VLM as Strategist: Adaptive Generation of Safety-critical Testing Scenarios via Guided Diffusion
Xinzheng Wu, Junyi Chen, Naiting Zhong, Yong Shen
TL;DR
This work tackles the sparsity of safety-critical autonomous driving scenarios by introducing a three-layer framework in which a Vision-Language Model acts as a strategic planner to guide an adaptive diffusion model. The diffusion core learns real-world driving distributions while the tactical layer shapes adaptive guidance through time windows and trigger conditions, enabling closed-loop interactions with the vehicle under test.
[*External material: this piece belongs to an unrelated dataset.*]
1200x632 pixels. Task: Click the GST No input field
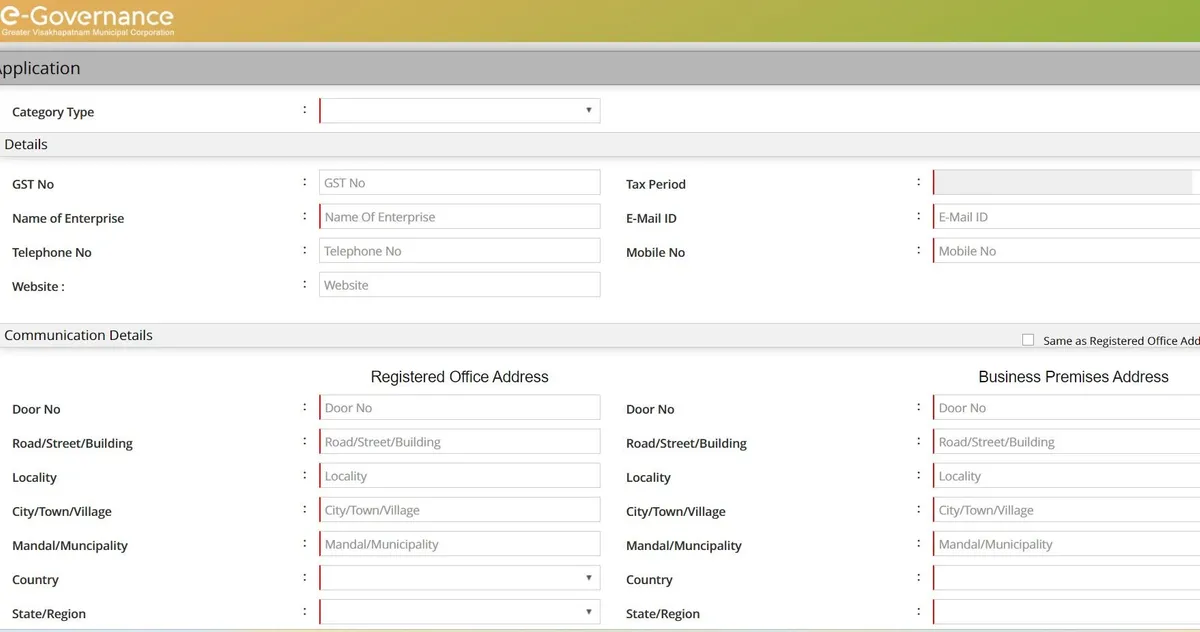(459, 183)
A multimodal VLM input pipeline plus an accident knowledge database and chain-of-thought prompting drive objective determination and guidance function formulation, yielding realistic, diverse, and highly interactive testing scenarios validated on nuPlan across four ADS algorithms. Results show substantial increases in safety-critical exposure and demonstrate robust adaptability to different AUTs and VLMs, with ablations confirming the value of multimodal inputs and CoT reasoning.
Abstract
The safe deployment of autonomous driving systems (ADSs) relies on comprehensive testing and evaluation. However, safety-critical scenarios that can effectively expose system vulnerabilities are extremely sparse in the real world. Existing scenario generation methods face challenges in efficiently constructing long-tail scenarios that ensure fidelity, criticality, and interactivity, while particularly lacking real-time dynamic response capabilities to the vehicle under test (VUT). To address these challenges, this paper proposes a safety-critical testing scenario generation framework that integrates the high-level semantic understanding capabilities of Vision Language Models (VLMs) with the fine-grained generation capabilities of adaptive guided diffusion models. The framework establishes a three-layer hierarchical architecture comprising a strategic layer for VLM-directed scenario generation objective determination, a tactical layer for guidance function formulation, and an operational layer for guided diffusion execution. We first establish a high-quality fundamental diffusion model that learns the data distribution of real driving scenarios. Next, we design an adaptive guided diffusion method that enables real-time, precise control of background vehicles (BVs) in closed-loop simulation. The VLM is then incorporated to autonomously generate scenario generation objectives and guidance functions through deep scenario understanding and risk reasoning, ultimately guiding the diffusion model to achieve VLM-directed scenario generation. Experimental results demonstrate that the proposed method can efficiently generate realistic, diverse, and highly interactive safety-critical testing scenarios. Furthermore, case studies validate the adaptability and VLM-directed generation performance of the proposed method.